泉州タオルをつくる
「泉州タオル 大阪タオル工業組合」の事業者をはじめ、泉州タオルづくりに携わる人々をシリーズで紹介します。
現場からの声を通じて、泉州タオルの歴史や技術、つくり手たちの想いやこだわりを伝えていきます。
阪南チーズ染晒協同組合
代表理事 甚野祐宏
常に可能性を追求し、
挑戦を続けていく組織でありたい。
「糸染め」は、織物や製品になる前の原綿=糸の状態で染色をします。私たちがおこなっている「チーズ染め」とは、ホビンにワインダーで糸を巻き付け、それを高温高圧ガマで染め上げる方法。ホビンに巻いた糸の形が固形チーズに似ていることからこのように呼ばれています。戦後の高度成長期に発明され、それまで手作業でなされていた染色の機械化がはじまり、大量生産が可能となりました。
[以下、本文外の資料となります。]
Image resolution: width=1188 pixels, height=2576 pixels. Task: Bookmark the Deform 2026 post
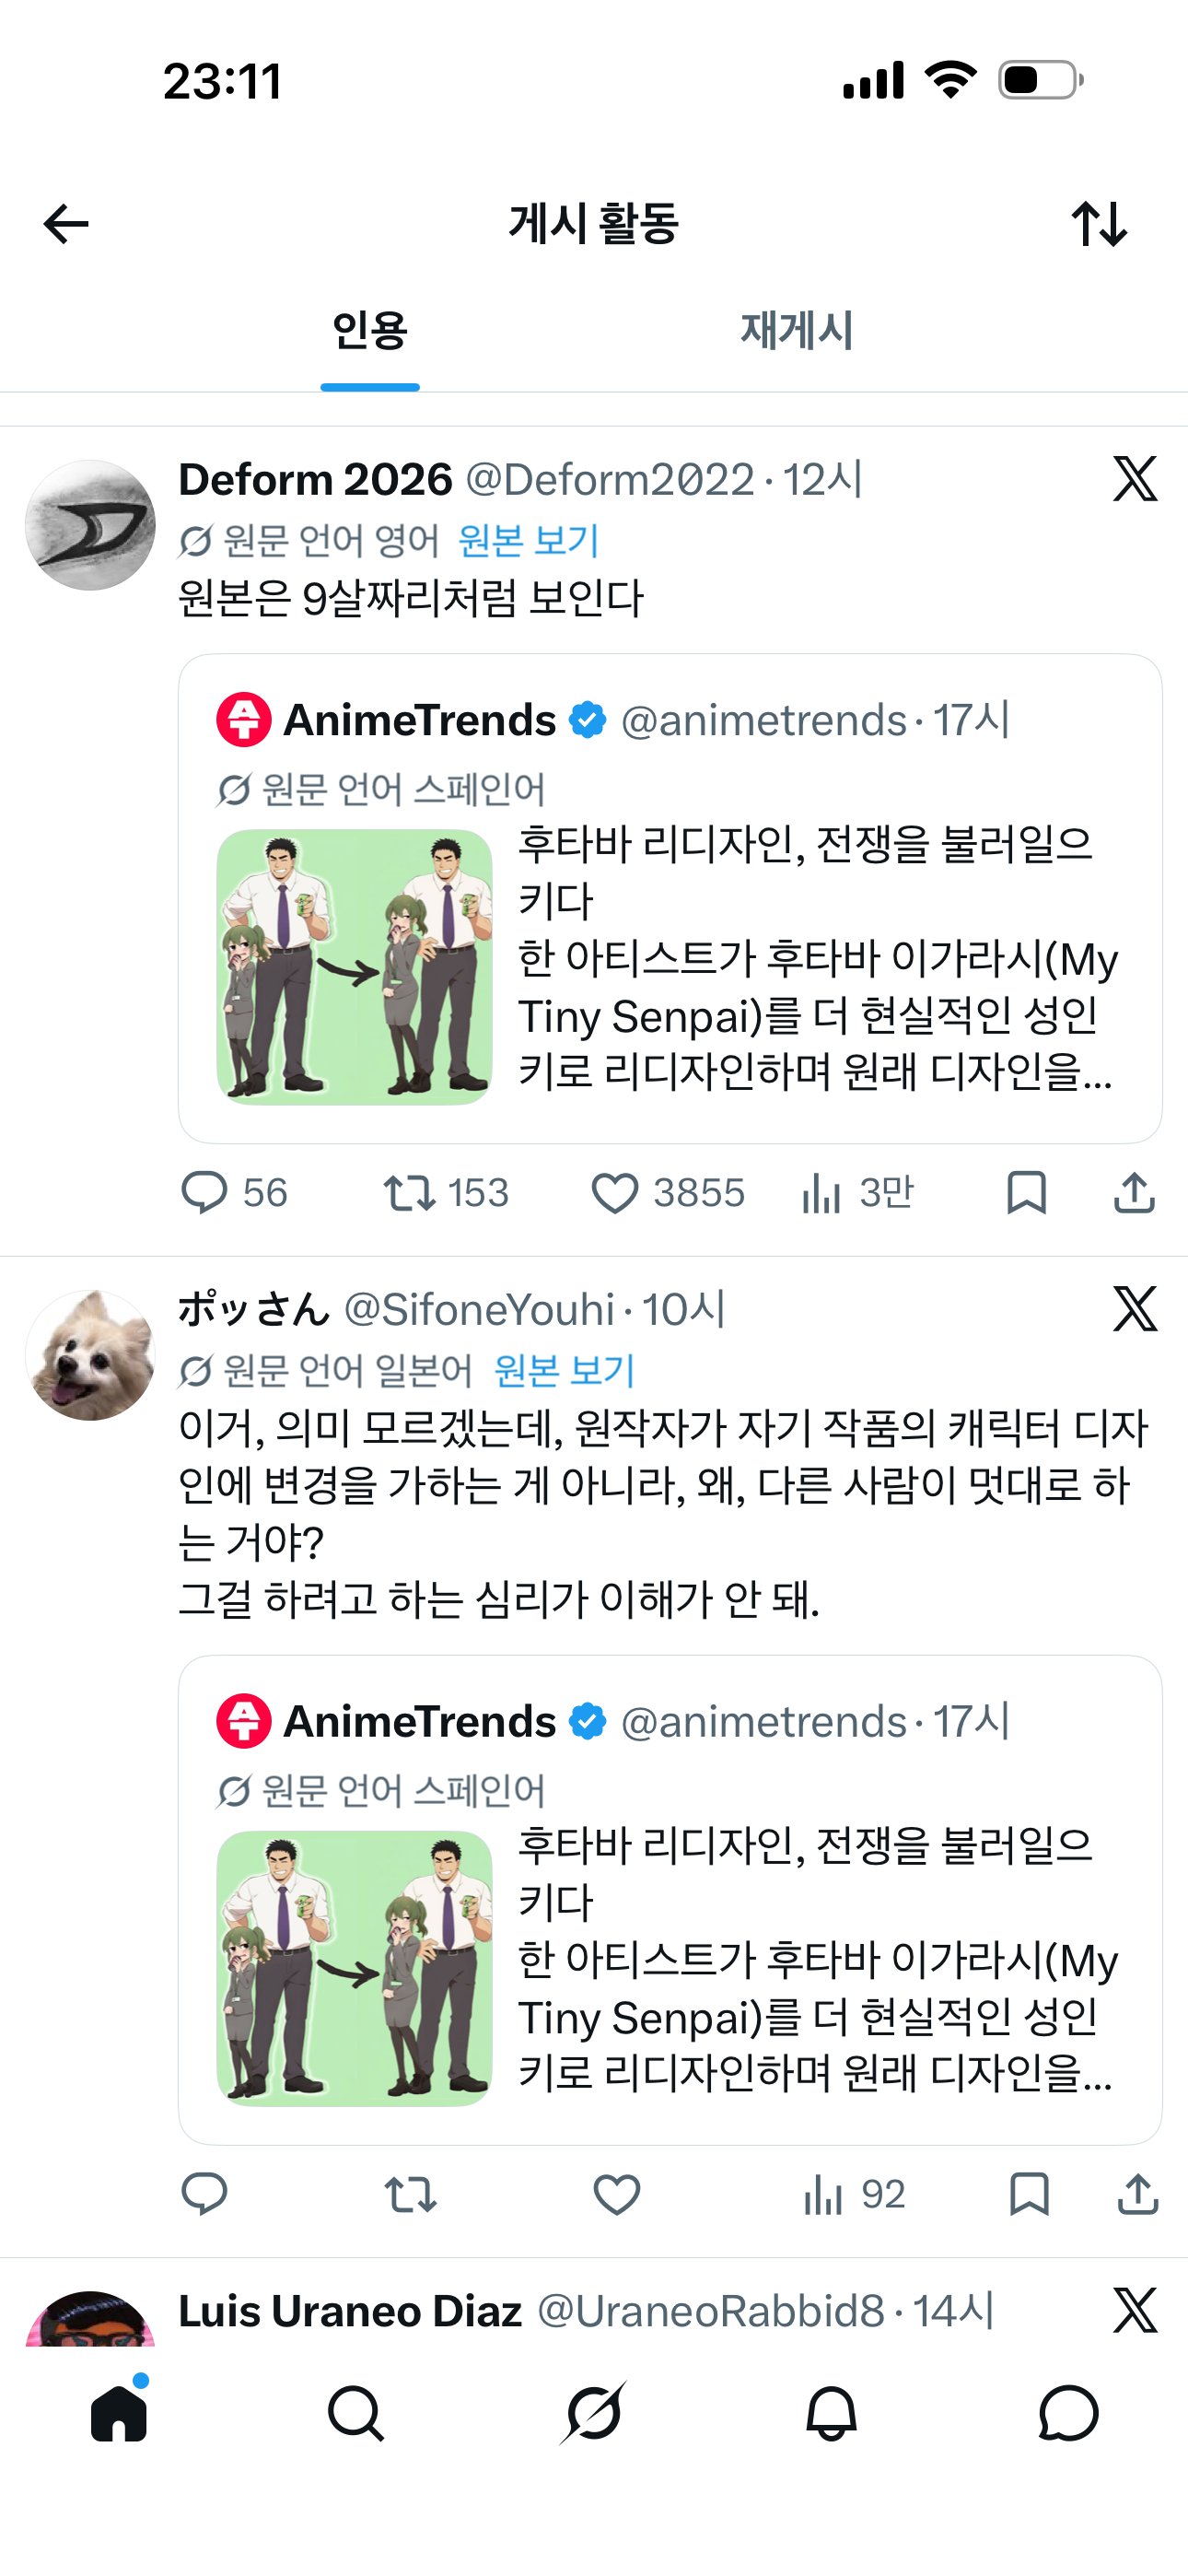point(1026,1192)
阪南チーズ染晒協同組合では、昭和39年の創立以来、約50年に渡ってチーズ染色を続けてきました。
泉州タオルの特徴である「後ざらし」は、織り上がったタオルに付着した不純物を徹底的に取り除き、原綿が本来持っている吸水性や風合いを最大限に活かす製法です。その際に、先染めした糸が色落ちしないようにスレン染めという技法を用いた糸を提供しています。スレン染めは、堅牢度が高く、洗濯や摩擦に強いという特徴がありますが、染料と染め上がった色が違うため、色合わせに熟練された職人の技術と経験が要求されます。泉州タオルを未来へとつないでいくために、日々の研究開発をはじめ、さらなる技術向上を目指していきたいと考えています。
私が家業に就いて約10年になりますが、20代の頃はアーティストを目指してヨーロッパで放浪の旅をしていました。その際に「触れた色」「感じた色」「描いた色」の数々は、私にとっての貴重な財産です。イメージした色を具現化させたり、微細な色彩表現で商品の印象を引き立てるなど、さまざまなニーズに即した提案をすることができる。私にとって色とは、なくてはならない存在であり、世界中を明るくする、とても重要なファクターであると捉えています。
阪南チーズ染晒協同組合は「可能性」を大切にしています。既存の枠に捕らわれず、チャレンジ精神に溢れた組織でありたい。そのために、お互いの技術やノウハウを信頼し合い、自由に意見やアイデアを持ち寄り、常に新しい取組みを実践していける環境を生み出してことが、私のミッション。時代は刻々と変化しています。高度情報化によるネットワーク社会、それにともなうライフスタイルの多様化など、人々が次代の価値観を求めています。染色技術の追及から商品開発、あるいは新たなマーケット開拓やビジネスモデルの構築など、さまざまなフィールドでの活動機会を模索し、挑戦を続けていきたいと思います。